A movement to change society only demands that decisions do not hurt the freedom and well-being of common citizens. Jean-Paul Marat said that an Autonomous Club is ”never be a club that is involved in the process of making decisions. That should be a serious mistake: a free union of citizens is not allowed to meddle in public affairs, to govern or to administrate”. Another society cannot come into being via negotiations. A Revolutionary Movement forces leaders to take different decisions. Successes must not be found in the number of activists but in reactions and a different behaviour of leaders enforced by activities of common citizens.

Success is never instantaneous, leaders have many methods to cope with pressure from below. The first line of defence is to remain silent. Do not tell that you are pressured. Most protests are short-term and soon life retakes its normal course. This happens with demonstrations. Leaders know that big mass actions occur only a few times and then activists concentrate on other demands in which other leaders are involved. Any pressure on rulers by such old-fashioned actions is short-lived.

When the pressure continues leaders react in the media. Something happens and they use the media to call for support. Reaction can also be seen in their own privileged neighbourhood. In one case a pressured leader installed floodlights around his house and his neighbours did not like it. His behaviour started to change, he became jumpy and started to complain about his situation.

When actions last a few months, leaders start to deny that better decisions are possible. Their decision was the only right one to solve the problem. This denial is a success because leaders defend decisions by reacting on actions of the 99%. Activists who only write letters full of arguments are disregarded.

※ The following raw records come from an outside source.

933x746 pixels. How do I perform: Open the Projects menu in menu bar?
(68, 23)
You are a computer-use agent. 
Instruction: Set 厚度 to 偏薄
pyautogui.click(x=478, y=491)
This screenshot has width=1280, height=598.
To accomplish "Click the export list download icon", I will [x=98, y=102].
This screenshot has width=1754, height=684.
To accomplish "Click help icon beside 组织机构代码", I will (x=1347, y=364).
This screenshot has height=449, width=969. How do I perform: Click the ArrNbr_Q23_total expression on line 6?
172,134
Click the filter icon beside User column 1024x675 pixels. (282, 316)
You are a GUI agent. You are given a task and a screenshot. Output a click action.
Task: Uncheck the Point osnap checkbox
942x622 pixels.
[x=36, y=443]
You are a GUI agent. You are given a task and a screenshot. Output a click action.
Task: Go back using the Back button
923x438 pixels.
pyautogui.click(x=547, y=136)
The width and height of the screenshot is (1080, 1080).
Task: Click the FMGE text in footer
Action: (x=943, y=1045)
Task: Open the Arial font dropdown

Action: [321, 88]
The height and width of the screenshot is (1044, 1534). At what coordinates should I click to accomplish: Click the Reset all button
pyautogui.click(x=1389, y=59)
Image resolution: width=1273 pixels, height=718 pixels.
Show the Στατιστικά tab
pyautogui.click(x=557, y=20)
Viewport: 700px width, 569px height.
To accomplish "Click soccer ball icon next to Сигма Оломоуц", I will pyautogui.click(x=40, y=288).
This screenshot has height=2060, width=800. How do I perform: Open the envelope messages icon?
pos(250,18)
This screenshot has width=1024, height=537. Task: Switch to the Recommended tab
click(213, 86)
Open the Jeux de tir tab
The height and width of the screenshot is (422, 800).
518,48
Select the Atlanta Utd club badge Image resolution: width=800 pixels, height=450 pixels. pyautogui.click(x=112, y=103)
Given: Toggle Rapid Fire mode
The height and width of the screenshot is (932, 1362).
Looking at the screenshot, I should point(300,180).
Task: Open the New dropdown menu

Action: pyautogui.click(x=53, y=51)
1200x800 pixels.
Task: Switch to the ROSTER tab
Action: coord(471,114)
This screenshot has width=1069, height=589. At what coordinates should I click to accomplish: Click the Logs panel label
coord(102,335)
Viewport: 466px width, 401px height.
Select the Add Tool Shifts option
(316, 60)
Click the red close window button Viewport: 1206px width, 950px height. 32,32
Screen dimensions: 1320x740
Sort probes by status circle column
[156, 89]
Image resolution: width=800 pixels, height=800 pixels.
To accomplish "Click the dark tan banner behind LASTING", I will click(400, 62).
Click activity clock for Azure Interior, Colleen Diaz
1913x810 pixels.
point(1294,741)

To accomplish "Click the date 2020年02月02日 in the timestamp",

Leaders are not forced to read such letters.

There is now hardly pressure on the top. Most actions are crying out loud in the hope that someone listens. Politicians and other decision-takers listen primarily to the 1% and not to the 99%. In my country hundreds of petitions send each year to Parliament remain unanswered. Petitions, demonstrations, boycotts or strikes do not pressure people who live far up. Actions are too short-lived and not directed at leaders. The desperate crying-outs get lost in the parliamentary desert.

Leaders take decisions about the personal situation of citizens. The 99% do not penetrate in the minds of the top by carrying placards or by crying-out loud in demonstrations, even when tens of thousands of people participate. There are hardly positive results and a next time the 99% remain at home, convinced that nothing helps.

Isolated one-time actions against leaders can be shrugged off. It is a nuisance but it belongs to their profession. When their private life is intruded over a longer time, they are forced to react. Everyone sees the small victory when leaders react and change decisions to alleviate the pressure from unknown assailants. Then it becomes clear that decision-takers give attention to lower-downs. It is the beginning of real change.